Now, there are distinguished US officials who will sharply disagree with my outlook. That raises the question, though: distinguished by what?

In the case of Henry Paulson, secretary of the Treasury, it would seem he is distinguished by a profound, possibly intentional, ignorance of what he is talking about, and a central nervous system that would not seem to be capable of abstracting possible future outcomes beyond one news cycle.

Last week, for example, Secretary Paulson gave a speech in which he described covered bonds as a “promising vehicle” for mortgage finance. “As Treasury seeks to encourage new sources of mortgage funding in the United States, improve underwriting standards, and strengthen financial institutions’ balance sheets, covered bonds have the potential to serve these purposes, and reduce the costs for first-time home buyers, and for existing homeowners to refinance.”

That was not written by someone who thought it through. Covered bonds are bonds issued by a financial institution that are collateralised by residential mortgages, and which remain on the balance sheet of the issuer. So unlike, for example, the securitised subprime paper after which this crisis is named, the buyer of the securities has, effectively, recourse not only to the collateral pool, but to the general earning power and net worth of the issuing institution.

For that to work as Mr Paulson would intend, though, the institutions would, it seems at first glance, need to have some earning power, or at least some net worth to meet capital adequacy rules. In the case, for example, of IndyMac, a large US mortgage lender that has hit trouble, any covered bonds it issues might not sell at a large premium to securitised mortgage-backed paper it would sell without recourse. Far from serving to “strengthen financial institutions’ balance sheets”, the introduction of covered bonds to the US market would require a lot more capital added to those balance sheets to cover the added exposure, and higher, government-tweaked, cash flows over time.

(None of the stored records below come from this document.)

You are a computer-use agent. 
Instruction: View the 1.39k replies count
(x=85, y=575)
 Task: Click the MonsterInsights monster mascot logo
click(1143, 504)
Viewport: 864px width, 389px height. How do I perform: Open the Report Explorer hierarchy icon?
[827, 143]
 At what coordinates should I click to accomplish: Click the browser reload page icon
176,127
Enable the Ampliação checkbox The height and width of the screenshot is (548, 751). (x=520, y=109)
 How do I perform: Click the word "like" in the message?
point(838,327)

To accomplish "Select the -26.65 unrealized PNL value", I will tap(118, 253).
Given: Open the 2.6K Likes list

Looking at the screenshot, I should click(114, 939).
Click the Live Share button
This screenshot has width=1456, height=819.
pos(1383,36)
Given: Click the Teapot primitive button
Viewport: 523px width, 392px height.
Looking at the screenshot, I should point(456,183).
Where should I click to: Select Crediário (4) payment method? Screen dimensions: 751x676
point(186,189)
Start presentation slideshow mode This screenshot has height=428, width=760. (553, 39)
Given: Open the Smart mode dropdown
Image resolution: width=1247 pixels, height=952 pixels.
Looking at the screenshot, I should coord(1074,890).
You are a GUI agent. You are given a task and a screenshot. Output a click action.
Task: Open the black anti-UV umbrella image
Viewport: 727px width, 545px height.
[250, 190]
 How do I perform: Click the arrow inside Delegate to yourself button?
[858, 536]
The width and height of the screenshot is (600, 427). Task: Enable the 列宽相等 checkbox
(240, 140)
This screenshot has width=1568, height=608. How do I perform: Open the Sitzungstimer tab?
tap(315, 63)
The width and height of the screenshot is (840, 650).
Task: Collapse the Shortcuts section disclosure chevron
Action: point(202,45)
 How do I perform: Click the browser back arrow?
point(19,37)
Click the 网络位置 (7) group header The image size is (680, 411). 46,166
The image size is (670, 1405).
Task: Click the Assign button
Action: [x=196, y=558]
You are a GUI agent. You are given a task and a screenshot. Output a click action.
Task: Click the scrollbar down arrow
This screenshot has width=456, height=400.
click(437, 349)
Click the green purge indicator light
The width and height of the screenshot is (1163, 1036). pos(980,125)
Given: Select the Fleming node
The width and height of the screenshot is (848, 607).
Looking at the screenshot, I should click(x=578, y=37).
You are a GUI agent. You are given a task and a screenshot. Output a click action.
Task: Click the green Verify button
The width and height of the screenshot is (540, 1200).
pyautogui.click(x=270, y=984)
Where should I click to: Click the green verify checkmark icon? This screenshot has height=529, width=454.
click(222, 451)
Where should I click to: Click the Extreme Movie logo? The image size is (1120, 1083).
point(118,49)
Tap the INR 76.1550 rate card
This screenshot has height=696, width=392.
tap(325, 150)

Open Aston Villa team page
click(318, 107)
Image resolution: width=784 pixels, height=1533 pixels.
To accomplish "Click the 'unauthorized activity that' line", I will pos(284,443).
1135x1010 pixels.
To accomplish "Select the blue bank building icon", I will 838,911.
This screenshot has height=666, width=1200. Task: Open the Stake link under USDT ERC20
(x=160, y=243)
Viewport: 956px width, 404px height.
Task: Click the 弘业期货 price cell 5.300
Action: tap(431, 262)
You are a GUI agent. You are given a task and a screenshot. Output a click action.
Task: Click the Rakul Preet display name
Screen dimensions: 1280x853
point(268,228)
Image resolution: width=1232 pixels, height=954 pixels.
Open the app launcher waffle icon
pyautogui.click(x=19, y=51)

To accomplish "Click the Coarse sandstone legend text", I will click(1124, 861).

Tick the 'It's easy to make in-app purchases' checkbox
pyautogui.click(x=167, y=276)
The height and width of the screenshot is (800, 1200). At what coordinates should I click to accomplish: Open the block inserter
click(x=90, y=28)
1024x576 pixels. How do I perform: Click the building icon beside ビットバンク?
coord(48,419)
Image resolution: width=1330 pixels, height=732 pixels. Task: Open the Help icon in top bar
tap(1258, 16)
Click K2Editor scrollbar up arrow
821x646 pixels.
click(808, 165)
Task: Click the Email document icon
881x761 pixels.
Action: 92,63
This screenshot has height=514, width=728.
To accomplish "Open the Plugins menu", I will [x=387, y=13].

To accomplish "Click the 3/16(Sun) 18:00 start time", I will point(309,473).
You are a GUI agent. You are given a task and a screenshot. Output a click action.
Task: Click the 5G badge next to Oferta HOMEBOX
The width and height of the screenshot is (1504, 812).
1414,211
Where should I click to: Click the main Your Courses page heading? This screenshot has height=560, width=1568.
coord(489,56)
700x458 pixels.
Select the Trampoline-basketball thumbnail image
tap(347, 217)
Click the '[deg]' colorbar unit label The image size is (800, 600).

Instead of using improved disclosure, more transparent structures, honest ratings services, and ethical, post-prosecution-wave, investment dealers to ensure that housing securities are sound, Mr Paulson would impose yet another bank capital call on the markets, and, probably, the taxpayers.

Desperate times call for desperate measures. In the case of this administration, such measures might include researching all the knock-on effects of proposals. I know they don’t have much longer, but it would be nice not to have the next lot left with even more smoking holes in the ground.

The US government, and its associated institutions, should also look at how it can take a direct role in what would be, effectively, the underwriting of standard-form core capital issues for the country’s banks.

When I suggested this to some responsible people early this year, they dismissed the idea of sponsoring “one-size-fits all” capital raises. They were confident the interplay between the market and the banks would lead to appropriate, institution- specific, structures.

We seem to have run out of time on that approach. The market is not enthusiastically waiting for new bank preferred stock issues. After a point, the yield on preferred issues gets to be prohibitive, at least without some third party sponsorship. The largest pool of prospective capital available for the US banking system is in the money market accounts of the US public. They will not buy enough new Tier One capital issues unless, possibly, the issues are standardised, understandable, senior, and endorsed by the Federal Reserve or some other respected institution.

The other prospective sources of new capital, the private equity partnerships and hedge funds, need some changes in Federal banking rules, and perhaps laws, that will loosen the requirements imposed under the Bank Holding Company Act, along with those of the Change in Bank Control Act.

Christopher Whalen, of Institutional Risk Analytics, which sells bank risk management products, has been looking into this. As he wrote recently: “ . . . with the FDIC [Federal Deposit Insurance Corporation] preparing itself for a large increase in the number of bank insolvencies, the Fed staff must be gearing up to process and approve a large number of change of control applications”.